Investors should note that there is no guarantee the consortium will reach a binding agreement on terms acceptable to Santos or that the transaction will ultimately proceed. The company has reiterated that shareholders are not required to take any immediate action and will be kept informed as developments unfold.

Strategic Implications for Santos and the Market

The involvement of major Middle Eastern investors alongside a global private equity firm signals strong international interest in Santos’ portfolio, which includes significant oil and gas assets. The proposed cash offer at A$8.89 per share represents a premium over recent trading levels, potentially offering an attractive exit for shareholders.

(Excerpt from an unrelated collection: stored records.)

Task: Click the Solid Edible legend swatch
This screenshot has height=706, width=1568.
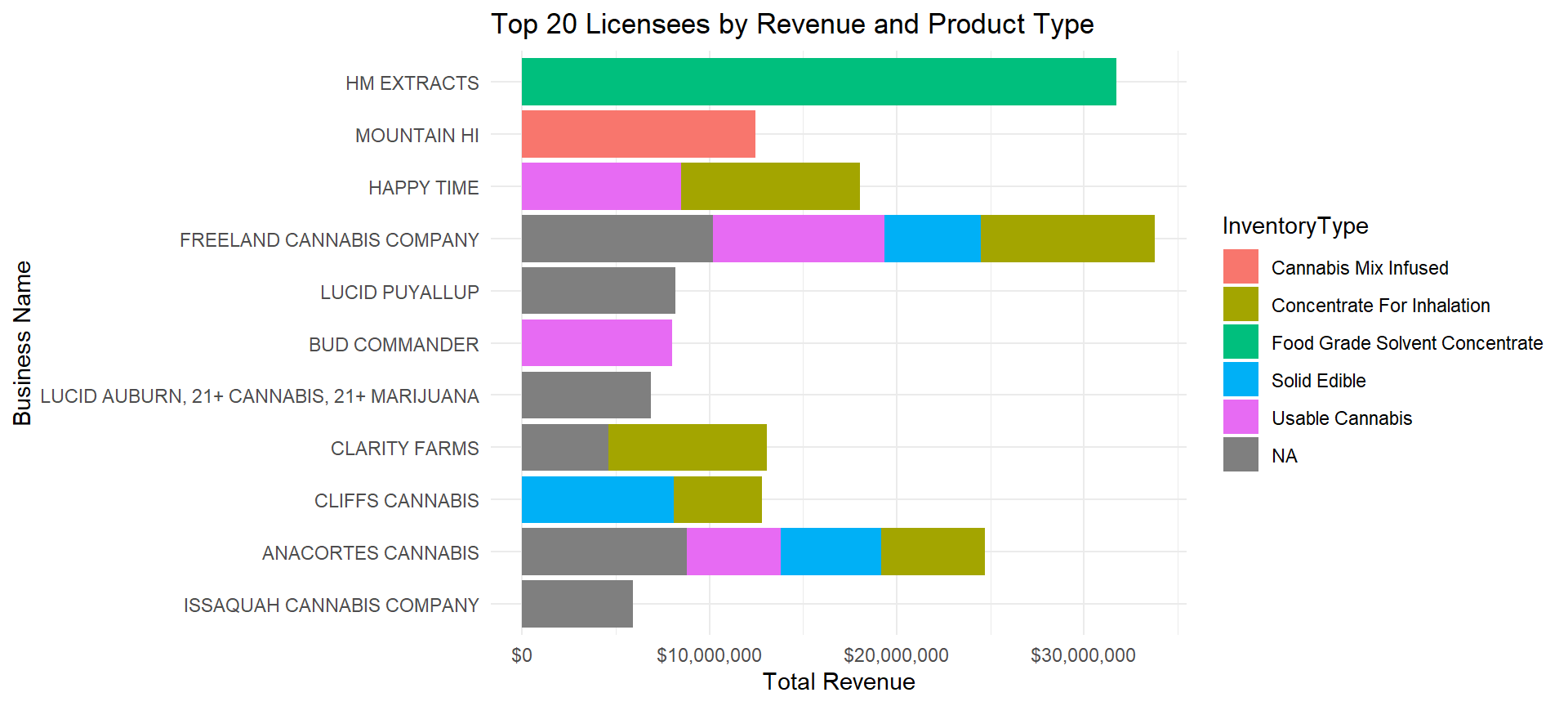Action: click(x=1241, y=380)
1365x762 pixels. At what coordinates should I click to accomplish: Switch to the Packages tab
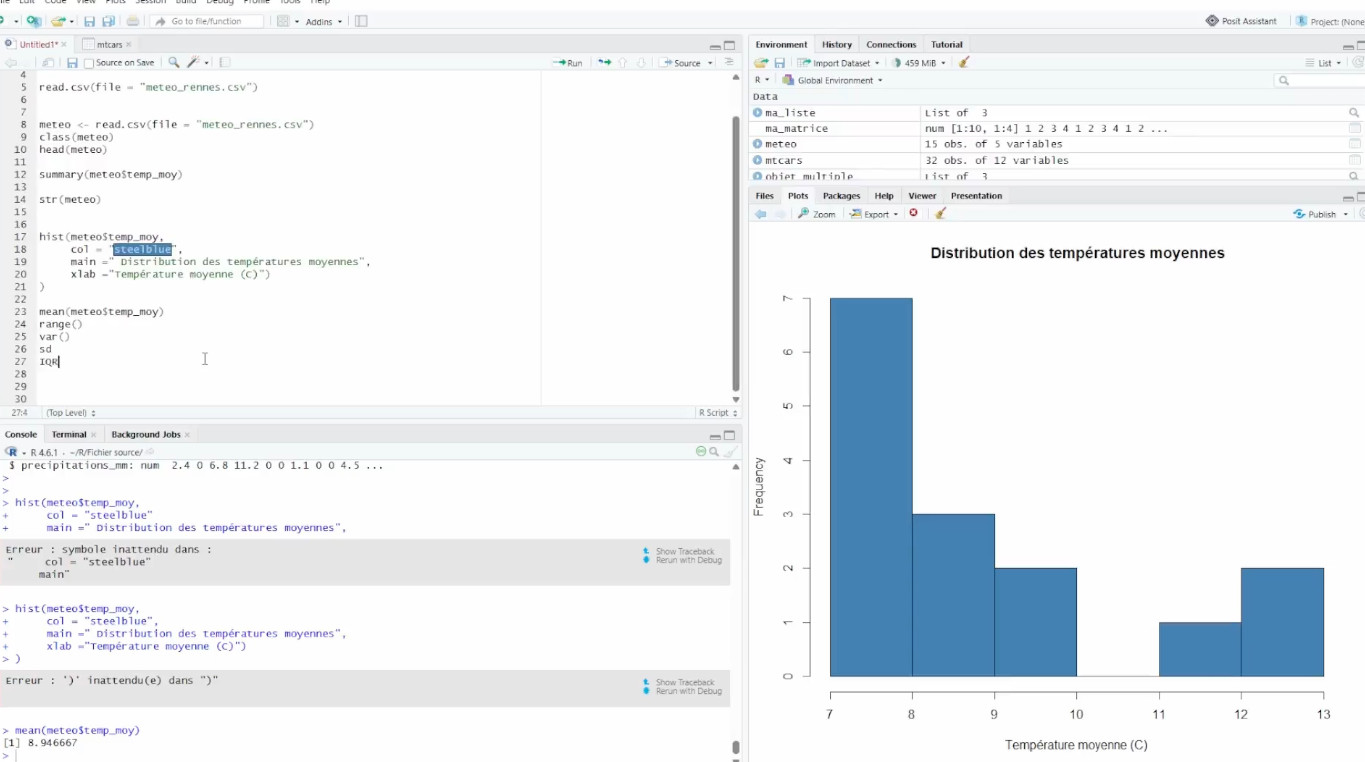tap(841, 196)
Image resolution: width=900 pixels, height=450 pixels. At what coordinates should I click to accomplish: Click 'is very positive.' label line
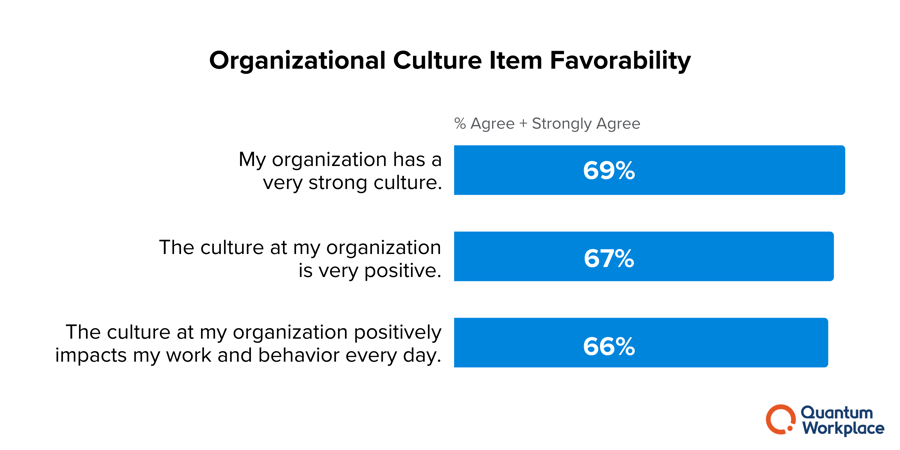(x=370, y=269)
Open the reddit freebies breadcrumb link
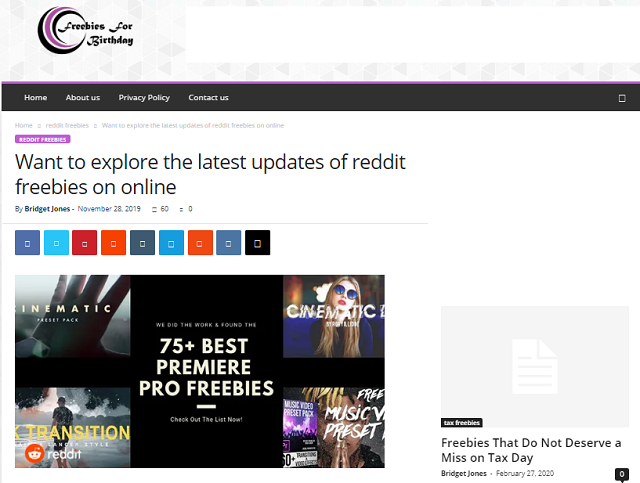This screenshot has height=483, width=640. click(x=67, y=125)
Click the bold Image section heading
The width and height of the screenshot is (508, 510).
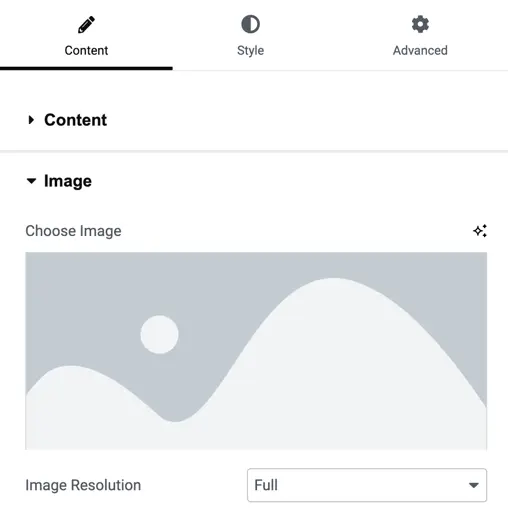[x=68, y=181]
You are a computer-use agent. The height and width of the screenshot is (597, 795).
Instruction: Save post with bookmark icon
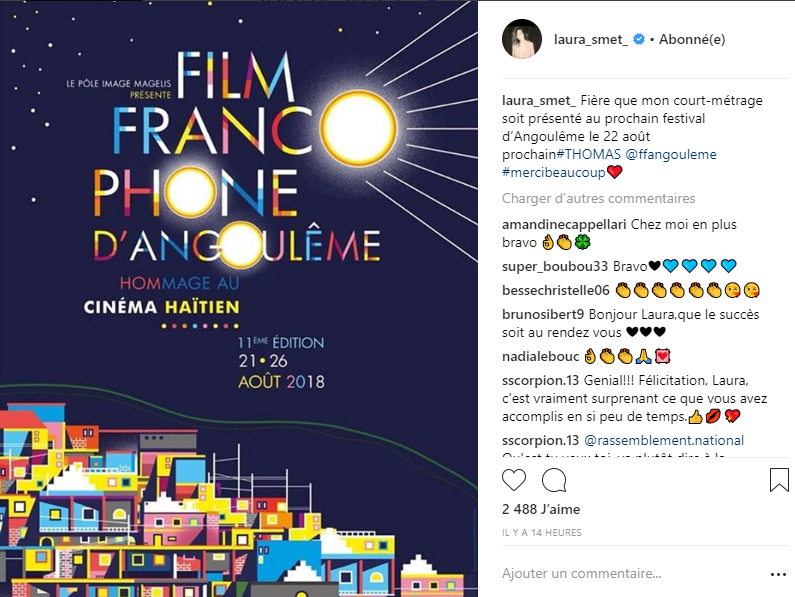coord(779,481)
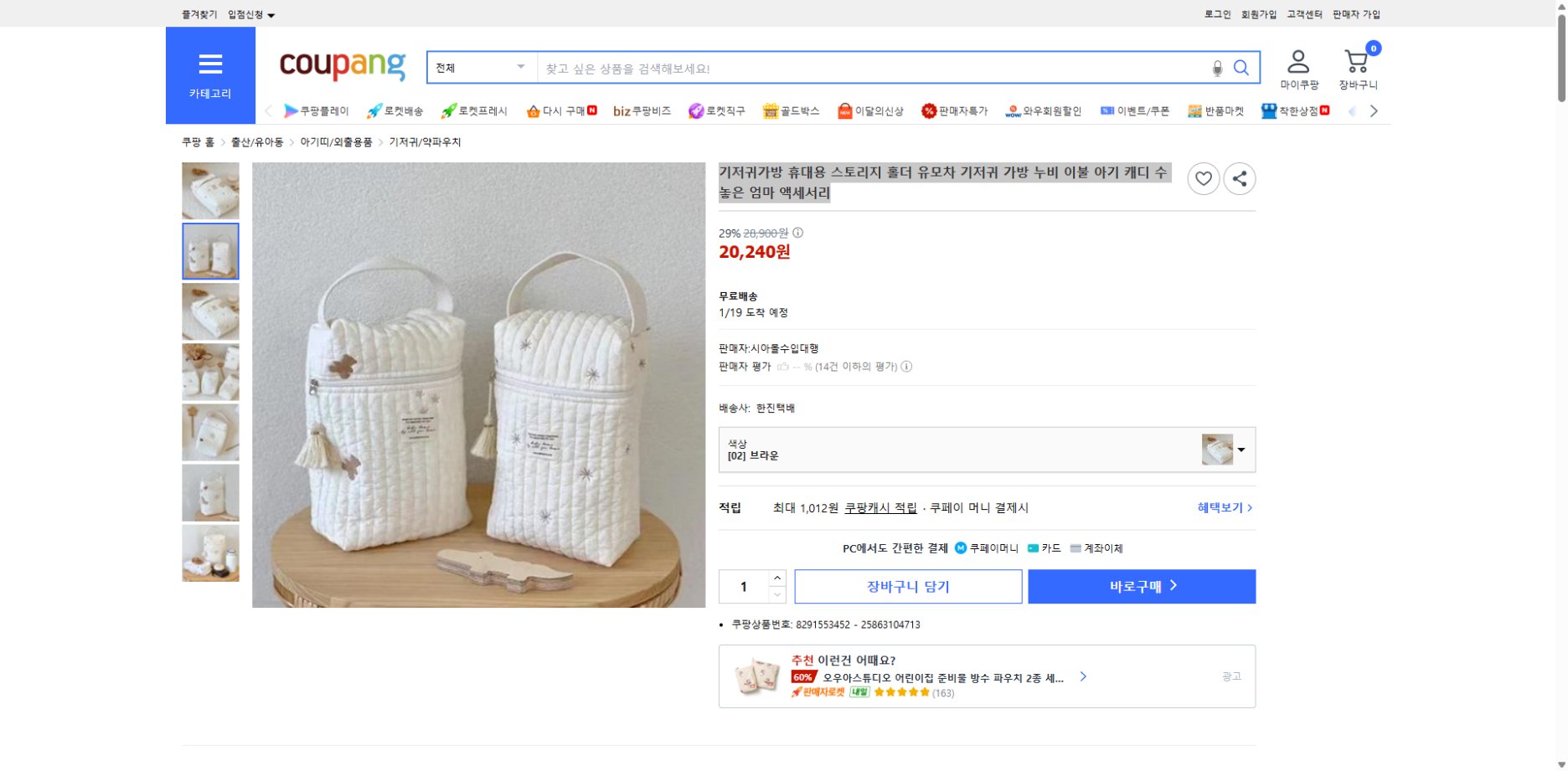Open 혜택보기 benefits link

(x=1220, y=507)
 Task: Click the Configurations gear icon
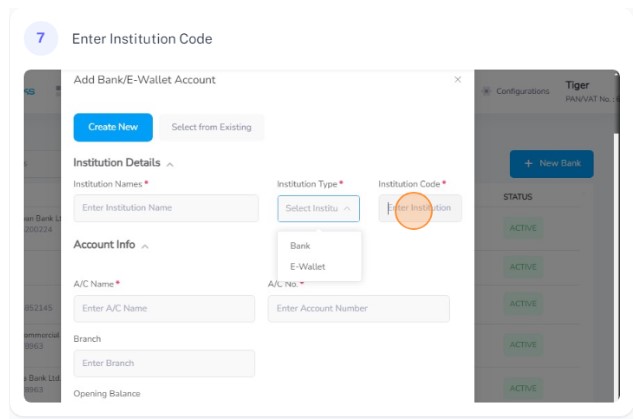pos(486,91)
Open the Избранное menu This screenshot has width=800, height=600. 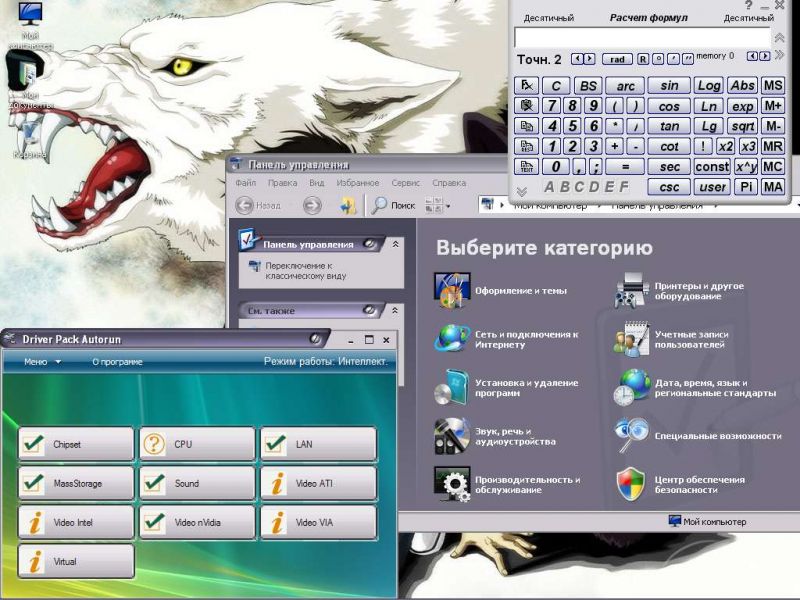[357, 183]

However, the extension also highlights the challenges inherent in large-scale energy sector transactions, including regulatory scrutiny, valuation complexities, and geopolitical considerations. Market participants will be watching closely for any competing bids or shifts in the consortium’s stance as the new deadline approaches.

Bottom Line?

As Santos and the XRG Consortium navigate the final stages of due diligence, the next fortnight could prove pivotal for shareholders and the broader energy market.

Questions in the middle?

  • Will any competing bidders emerge during the fiduciary exception period?
  • What are the key due diligence findings influencing the consortium’s final offer terms?
  • How might geopolitical factors impact the consortium’s appetite or regulatory approvals?